Configuring NTLM authentication on ACE 4710

networking_nwis · ‎06-11-2012

Hi all,

We are deploying a Microsoft Exchange 2010 server environment, which will have a ACE 4710 front end. What we are finding is that if a server goes down, a client will need to re-authenticate to a new server. The server team has informed me that if they use Microsoft SLB this does not happen. They have also mentioned that we are getting basic authentication, rather than NTLM. As a result I have read several posts/articles which mention forcing NTLM on the ACE, but none go into real detail.

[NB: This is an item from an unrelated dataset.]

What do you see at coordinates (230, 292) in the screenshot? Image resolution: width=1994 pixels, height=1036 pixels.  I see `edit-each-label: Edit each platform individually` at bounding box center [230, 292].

A couple of official Cisco documents point to having the Exchange Server, and Client both set to use NTLM. So on the server you do not need to select MAPI encryption. I am told this is not an option here, because a multitude of clients are supported, from Outlook 2003, through to 2010.

Any pointers would be much appreciated.

Mike.

Borys Berlog · ‎06-11-2012

Hi Mike

Could you please clarify what exactly you need to achieve ?

Because e.g. if you have serverfarm with 3 servers, and ACE which loadblance some traffic to them, then ACE can't be responsible for any of things you described.

I mean - Decision about what authentication Basic or NTLM to use, is made on Client/Server side, not on some device which is responsible for redirection traffic. ACE can't be some kind of Authentication Gateway.

Regarding reauthentication, it's not clear either. E.g client was authenticated on server #1 , it failed, how server #2 can know that client was authenticated on server#1. They should have some kind of synchronization in this case, but it's definitely should run on MS side.